Search the material below for lines containing the string "agent", and copy every one you find.
"""
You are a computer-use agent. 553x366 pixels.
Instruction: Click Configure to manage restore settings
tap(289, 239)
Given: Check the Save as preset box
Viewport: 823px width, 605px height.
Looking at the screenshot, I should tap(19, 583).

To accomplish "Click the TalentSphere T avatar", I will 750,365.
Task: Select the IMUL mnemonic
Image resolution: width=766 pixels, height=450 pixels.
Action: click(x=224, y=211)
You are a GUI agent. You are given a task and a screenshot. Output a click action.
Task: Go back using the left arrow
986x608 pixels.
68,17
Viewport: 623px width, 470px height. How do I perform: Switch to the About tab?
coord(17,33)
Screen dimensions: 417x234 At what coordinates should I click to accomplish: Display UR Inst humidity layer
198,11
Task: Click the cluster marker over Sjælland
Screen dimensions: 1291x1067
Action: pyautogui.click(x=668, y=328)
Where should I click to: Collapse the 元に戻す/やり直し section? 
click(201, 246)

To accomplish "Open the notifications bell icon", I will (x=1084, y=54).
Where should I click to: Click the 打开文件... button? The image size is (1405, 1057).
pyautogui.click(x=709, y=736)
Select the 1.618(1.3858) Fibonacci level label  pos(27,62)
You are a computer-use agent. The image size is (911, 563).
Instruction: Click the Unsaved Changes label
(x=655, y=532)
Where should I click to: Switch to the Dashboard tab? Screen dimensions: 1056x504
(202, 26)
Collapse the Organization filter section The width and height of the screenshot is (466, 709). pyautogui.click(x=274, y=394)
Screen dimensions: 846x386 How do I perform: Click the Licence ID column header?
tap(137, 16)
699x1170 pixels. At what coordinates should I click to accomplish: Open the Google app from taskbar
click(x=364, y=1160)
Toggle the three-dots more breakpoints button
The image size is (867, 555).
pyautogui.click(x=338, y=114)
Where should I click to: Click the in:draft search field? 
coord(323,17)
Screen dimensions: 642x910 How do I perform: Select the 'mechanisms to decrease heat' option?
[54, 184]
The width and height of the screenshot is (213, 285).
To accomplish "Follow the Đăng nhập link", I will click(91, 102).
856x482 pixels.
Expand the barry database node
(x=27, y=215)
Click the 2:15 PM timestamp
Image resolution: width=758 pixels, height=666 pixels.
"""
* TASK OUTPUT:
You are a computer-use agent. 553x366 pixels.
You are a GUI agent. You are given a task and a screenshot. Output a click action.
You are a computer-use agent. The image size is (911, 563).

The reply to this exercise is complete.